- [Task goal]
Please copy every line below that contains the string "width".
━━━━━━━━━━
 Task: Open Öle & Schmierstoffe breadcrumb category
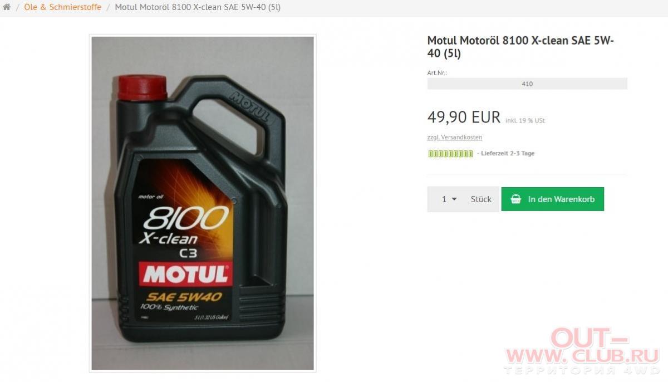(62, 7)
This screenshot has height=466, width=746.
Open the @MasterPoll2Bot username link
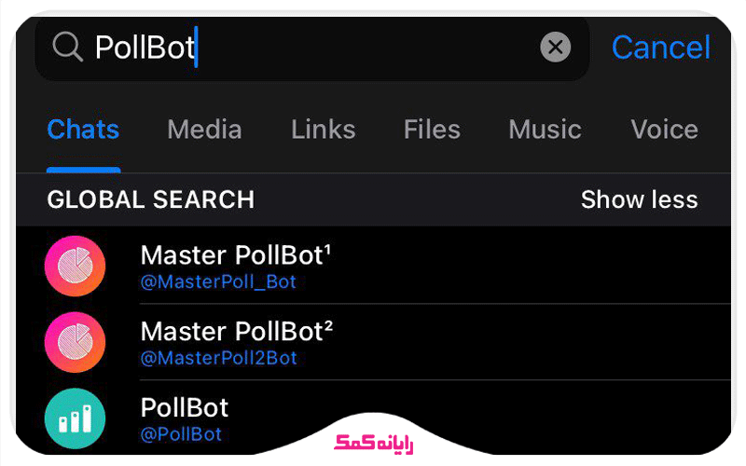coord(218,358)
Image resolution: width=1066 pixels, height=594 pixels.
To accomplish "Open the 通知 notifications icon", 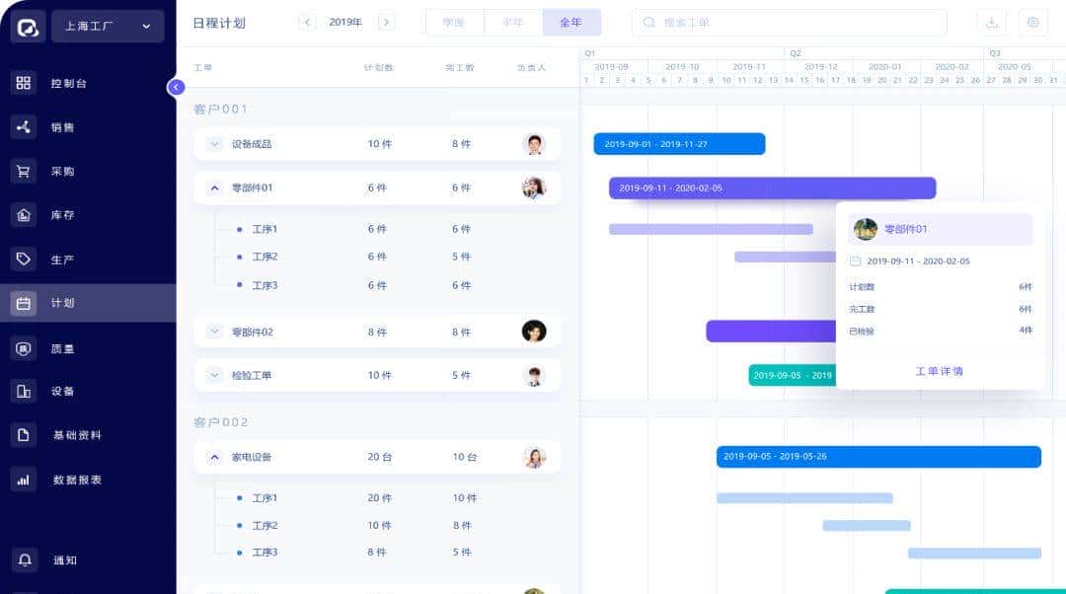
━━━━━━━━━━
- [Answer for this exercise]
This screenshot has height=466, width=746.
Image resolution: width=1066 pixels, height=594 pixels.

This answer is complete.